Table 3 presents multinomial logistic regression analyses of the self-management behaviors changes on the frailty status changes between 2007 and 2011, adjusted for personal characteristics and chronic disease. In Model 1 univariate analysis, compared to those who maintained no self-management behaviors, those who maintained (yes-to-yes) or increased their self-management behaviors (no-to-yes) in maintaining body weight, exercise, diet control, and regular lifestyle had a lower risk of frailty worsening rather than frailty stability. Participants who decreased exercise behaviors (yes-to-no) had a higher risk (RRR = 2.39) of frailty worsening, while maintaining frequent exercise (yes-to-yes) was associated with a lower ratio (RRR = 0.451) of improving their frailty status rather than remaining stable. Personal characteristics of those over 75 years, female sex, and a history of heart disease were significantly associated with a higher risk of frailty worsening (RRR = 1.429 ~ 1.689) over frailty stability. In addition, participants with heart disease and muscular-skeletal disease had a higher ratio of frailty improvement than over stability (RRR = 2.373 and 1.717, respectively) (Table 3, Model 1).

Table 3 Changes of self-management behaviors on changes in frailty status with age stratification by multinomial logistic regression (N = 1087)

After controlling individual covariates and chronic diseases, the final multivariate multinomial logistic regression model (Table 3, Model 2 Multivariate) showed that decreasing the exercise behaviors (yes-to-no) had a higher risk of worsening in frailty states (RRR = 2.726); maintaining frequent physical exercise (yes-to-yes) predicted a lower risk of worsening (RRR = 0.621) and a lower ratio of improving their frailty status (RRR = 0.542) rather than remaining stable. Participants who maintained body weight (yes-to-yes) had a lower risk of worsening by 58.3% (RRR = 0.417) and a lower ratio of frailty improvement (RRR = 0.493) rather than remaining stable. However, there were no associations between the behavioral transitions of smoking, drinking, diet control, or regular lifestyle on the frailty status changes. Therefore, people who maintained body weight and frequent physical exercise were associated with a higher ratio of frailty stability compared to those who maintained no behaviors. Being aged ≥75 years old remained a prognostic factor for frailty worsening. In addition, a history of heart disease also predicted frailty stability.

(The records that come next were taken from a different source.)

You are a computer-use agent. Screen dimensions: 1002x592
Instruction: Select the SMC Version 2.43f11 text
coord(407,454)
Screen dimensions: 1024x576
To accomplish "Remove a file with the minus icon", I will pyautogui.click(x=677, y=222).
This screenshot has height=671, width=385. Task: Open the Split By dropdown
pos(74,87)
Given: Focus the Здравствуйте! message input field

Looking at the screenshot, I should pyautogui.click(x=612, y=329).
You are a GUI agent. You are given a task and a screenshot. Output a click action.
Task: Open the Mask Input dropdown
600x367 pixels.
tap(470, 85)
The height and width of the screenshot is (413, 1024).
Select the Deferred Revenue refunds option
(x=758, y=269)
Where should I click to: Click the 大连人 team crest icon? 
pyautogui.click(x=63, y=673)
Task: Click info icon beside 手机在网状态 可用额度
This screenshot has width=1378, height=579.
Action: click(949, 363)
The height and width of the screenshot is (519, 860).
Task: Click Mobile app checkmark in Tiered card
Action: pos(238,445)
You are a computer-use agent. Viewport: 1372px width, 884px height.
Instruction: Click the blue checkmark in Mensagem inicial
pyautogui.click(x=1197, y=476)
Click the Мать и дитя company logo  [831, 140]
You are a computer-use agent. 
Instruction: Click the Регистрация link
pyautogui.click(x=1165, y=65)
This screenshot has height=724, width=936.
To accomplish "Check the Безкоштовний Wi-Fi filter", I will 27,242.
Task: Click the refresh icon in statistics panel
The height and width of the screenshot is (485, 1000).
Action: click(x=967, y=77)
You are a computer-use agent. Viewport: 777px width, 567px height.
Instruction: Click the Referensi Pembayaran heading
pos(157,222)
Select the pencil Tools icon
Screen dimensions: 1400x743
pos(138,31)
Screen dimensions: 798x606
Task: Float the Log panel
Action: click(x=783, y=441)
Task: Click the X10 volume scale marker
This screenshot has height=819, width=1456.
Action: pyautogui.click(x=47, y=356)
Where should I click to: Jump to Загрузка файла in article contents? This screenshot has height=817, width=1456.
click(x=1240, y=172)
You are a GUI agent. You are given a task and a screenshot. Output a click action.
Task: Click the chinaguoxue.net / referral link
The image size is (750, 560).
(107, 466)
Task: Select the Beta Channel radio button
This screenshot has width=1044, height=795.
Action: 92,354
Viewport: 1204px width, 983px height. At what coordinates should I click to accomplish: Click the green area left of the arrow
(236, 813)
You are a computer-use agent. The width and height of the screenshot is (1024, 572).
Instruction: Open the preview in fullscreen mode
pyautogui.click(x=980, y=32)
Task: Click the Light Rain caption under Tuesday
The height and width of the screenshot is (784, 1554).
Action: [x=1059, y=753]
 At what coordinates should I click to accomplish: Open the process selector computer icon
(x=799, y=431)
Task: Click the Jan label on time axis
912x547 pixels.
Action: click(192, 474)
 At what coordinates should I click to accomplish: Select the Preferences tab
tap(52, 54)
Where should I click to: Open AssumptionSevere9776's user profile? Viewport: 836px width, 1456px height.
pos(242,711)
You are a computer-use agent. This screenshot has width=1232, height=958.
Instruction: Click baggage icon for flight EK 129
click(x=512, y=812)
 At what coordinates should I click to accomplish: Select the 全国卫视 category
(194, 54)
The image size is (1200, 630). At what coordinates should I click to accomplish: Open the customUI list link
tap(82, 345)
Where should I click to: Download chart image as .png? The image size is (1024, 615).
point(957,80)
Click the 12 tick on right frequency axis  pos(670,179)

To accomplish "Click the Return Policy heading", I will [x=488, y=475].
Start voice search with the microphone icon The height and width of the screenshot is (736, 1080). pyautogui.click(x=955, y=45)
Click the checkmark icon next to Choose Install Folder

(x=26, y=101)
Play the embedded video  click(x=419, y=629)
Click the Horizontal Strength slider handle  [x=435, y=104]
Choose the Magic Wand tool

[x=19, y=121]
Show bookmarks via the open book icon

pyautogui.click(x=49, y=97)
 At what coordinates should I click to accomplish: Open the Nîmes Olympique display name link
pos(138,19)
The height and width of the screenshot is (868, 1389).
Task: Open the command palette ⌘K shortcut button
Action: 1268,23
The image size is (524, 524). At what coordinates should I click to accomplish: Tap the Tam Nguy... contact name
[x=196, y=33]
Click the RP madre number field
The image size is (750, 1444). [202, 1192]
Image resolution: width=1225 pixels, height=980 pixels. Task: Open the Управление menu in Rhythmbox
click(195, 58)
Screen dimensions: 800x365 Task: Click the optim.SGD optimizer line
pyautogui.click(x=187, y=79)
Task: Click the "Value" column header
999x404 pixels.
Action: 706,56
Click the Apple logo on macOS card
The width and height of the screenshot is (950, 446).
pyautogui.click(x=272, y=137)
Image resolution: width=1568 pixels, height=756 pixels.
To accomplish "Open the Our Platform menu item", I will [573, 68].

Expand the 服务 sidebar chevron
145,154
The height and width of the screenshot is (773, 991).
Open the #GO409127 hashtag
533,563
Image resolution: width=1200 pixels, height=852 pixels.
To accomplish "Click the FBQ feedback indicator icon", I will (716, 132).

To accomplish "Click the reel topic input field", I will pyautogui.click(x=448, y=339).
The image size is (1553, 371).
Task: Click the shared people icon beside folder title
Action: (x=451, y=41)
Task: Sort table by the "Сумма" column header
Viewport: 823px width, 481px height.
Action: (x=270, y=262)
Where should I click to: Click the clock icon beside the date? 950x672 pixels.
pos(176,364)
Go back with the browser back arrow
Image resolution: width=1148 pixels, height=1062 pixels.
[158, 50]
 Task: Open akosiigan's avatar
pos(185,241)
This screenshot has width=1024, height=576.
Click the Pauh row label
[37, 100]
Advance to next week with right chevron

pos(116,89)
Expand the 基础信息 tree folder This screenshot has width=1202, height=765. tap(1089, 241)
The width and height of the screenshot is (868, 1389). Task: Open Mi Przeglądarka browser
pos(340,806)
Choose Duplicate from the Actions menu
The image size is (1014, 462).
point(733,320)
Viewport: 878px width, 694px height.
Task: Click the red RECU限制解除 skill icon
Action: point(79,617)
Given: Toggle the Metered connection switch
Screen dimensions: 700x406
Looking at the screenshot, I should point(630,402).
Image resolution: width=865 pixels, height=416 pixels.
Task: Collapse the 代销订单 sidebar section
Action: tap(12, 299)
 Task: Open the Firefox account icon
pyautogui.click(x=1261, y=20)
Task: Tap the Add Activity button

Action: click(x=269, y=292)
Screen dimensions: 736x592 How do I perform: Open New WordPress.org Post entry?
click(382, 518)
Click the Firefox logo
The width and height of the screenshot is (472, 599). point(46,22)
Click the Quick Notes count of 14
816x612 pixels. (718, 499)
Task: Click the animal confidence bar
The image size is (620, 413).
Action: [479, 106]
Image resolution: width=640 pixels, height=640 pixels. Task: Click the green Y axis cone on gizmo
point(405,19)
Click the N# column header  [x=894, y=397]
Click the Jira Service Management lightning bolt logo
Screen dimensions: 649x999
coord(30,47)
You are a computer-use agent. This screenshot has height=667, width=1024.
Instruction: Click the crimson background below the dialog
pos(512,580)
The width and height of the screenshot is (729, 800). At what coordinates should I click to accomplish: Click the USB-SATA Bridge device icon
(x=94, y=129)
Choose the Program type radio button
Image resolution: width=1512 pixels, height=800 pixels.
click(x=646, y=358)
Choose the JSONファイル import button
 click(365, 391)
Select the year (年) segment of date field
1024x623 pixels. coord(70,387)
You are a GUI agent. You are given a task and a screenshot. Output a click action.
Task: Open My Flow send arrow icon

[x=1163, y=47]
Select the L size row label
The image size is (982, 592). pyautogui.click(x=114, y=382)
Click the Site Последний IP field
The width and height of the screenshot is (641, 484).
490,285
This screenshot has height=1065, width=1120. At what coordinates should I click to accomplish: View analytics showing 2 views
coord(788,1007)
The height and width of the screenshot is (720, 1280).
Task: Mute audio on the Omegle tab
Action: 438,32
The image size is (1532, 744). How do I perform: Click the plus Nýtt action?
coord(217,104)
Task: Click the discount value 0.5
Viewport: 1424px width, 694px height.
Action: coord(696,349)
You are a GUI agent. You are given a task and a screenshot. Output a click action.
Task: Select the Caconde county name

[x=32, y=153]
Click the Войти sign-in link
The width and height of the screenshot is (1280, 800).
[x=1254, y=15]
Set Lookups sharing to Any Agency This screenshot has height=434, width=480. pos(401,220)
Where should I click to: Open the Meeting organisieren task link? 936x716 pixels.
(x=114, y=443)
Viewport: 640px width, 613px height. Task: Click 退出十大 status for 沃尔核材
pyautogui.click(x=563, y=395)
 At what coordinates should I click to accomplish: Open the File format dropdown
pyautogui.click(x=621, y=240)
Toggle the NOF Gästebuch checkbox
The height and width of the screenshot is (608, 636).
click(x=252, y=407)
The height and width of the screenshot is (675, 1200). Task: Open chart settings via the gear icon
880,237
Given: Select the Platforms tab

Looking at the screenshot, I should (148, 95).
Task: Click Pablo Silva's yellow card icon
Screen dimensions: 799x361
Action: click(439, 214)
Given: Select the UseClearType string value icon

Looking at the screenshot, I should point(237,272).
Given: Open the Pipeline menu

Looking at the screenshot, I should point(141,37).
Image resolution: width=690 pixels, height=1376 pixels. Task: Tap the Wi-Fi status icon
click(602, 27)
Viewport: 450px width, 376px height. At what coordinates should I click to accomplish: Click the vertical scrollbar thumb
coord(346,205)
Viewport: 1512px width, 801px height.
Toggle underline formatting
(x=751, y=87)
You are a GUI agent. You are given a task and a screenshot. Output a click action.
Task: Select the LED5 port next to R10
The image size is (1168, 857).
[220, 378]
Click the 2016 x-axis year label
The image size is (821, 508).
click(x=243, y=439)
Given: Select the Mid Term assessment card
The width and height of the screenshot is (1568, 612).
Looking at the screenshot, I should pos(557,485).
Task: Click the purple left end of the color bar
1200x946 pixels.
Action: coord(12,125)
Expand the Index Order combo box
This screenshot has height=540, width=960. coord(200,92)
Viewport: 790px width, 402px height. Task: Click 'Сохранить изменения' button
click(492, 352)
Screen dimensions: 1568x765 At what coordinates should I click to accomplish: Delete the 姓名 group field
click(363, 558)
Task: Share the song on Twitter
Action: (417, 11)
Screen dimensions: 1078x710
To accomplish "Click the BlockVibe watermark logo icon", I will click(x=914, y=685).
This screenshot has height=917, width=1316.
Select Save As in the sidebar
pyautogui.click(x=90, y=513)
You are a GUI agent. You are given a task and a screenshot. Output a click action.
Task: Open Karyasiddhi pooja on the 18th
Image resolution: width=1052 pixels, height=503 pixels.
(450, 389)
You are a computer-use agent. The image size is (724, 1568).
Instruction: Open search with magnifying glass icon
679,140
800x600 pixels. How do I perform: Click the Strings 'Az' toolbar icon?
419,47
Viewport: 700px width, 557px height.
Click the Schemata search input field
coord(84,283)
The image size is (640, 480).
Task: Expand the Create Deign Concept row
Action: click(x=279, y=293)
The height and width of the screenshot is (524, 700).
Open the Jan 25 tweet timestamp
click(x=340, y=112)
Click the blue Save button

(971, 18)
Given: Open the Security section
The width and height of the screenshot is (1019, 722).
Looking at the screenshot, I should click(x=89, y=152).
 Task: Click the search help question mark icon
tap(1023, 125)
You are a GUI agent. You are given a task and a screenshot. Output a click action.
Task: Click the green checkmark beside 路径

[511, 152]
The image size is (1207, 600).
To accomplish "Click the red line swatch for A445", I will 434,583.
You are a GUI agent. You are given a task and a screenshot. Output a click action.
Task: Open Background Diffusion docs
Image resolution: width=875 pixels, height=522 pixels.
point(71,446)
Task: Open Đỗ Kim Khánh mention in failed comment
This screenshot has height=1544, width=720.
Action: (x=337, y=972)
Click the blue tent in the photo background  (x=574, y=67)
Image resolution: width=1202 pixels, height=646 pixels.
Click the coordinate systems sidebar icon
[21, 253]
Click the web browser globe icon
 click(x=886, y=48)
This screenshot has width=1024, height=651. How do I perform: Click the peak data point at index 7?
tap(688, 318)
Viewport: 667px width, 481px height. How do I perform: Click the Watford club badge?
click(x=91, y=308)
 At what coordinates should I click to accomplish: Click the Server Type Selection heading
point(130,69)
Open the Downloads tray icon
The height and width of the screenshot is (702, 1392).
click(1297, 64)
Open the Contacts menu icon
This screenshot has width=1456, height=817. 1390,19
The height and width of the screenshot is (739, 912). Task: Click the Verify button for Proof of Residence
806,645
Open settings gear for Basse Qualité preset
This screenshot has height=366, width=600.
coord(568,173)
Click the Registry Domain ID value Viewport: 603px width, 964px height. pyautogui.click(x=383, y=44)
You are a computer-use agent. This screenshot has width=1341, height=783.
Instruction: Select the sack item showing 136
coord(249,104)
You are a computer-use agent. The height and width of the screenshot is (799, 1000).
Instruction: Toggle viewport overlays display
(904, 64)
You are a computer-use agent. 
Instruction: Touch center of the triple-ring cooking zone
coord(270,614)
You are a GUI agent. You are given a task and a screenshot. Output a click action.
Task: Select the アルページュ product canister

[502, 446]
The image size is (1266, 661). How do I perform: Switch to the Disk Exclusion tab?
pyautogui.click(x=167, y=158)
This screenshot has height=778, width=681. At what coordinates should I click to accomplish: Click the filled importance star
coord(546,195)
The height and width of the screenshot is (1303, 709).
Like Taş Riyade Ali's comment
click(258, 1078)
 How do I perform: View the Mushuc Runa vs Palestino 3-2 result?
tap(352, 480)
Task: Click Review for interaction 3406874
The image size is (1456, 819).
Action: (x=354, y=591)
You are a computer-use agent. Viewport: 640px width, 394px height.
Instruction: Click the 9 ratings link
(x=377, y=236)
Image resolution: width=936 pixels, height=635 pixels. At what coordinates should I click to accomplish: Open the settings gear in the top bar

Additionally, the moderation analysis stratified by age groups is also shown in Table 3. Age was a moderator between changes in self-management behaviors and in frailty status. In participants 65–74 years old, the risk of maintaining body weight and frequent physical exercise on the frailty worsening were almost similar to the phenomenon of the whole older adults. However, ex-smokers or no smokers had a higher risk of frailty worsening (RRR = 2.437) than stable frailty in the younger old. Adversely, maintaining body weight or quitting smoking behaviors were less likely associated with frailty worsening in people over 75 years. Among individuals over 75 years old, exercise was the only factor affecting their frailty status. Compared to no exerciser, older old who decreased their physical exercise was associated with a higher risk of frailty worsening (RRR = 3.255) as the younger old did. Furthermore, older old with increased frequent physical exercise (no-to-yes) was significantly associated with an improvement in frailty status (RRR = 3.684), which was not significant in the younger old and the whole groups.

Discussion

This study used national data to describe the changes in frailty status among community-dwelling older adults in Taiwan and investigate the changes in self-management behaviors on the changes in frailty status over 4 years. The prevalence of frailty was 8.7% at baseline and 14.9% after 4 years of follow-up; 15.3% of participants died during follow-up. The prevalence of frailty in our study was similar to reports from Japan (8.7%) [24] and a rural setting in China (8.7%) [25] but slightly higher than analyses conducted in Hong Kong (6.3%) [26], Korea (7.8%) [27], and lower than data from the US (15.3%) [28], European countries (12%) [29], and the estimated global prevalence of frailty (10.7%) [30]. The wide range in the reported prevalence of frailty across these studies may be due to differences in the characteristics of the populations (races, geographical area) and the effect of phenotypic components [30, 31]. However, overall, the prevalence of frailty at baseline in this study is compatible with the rates for other countries.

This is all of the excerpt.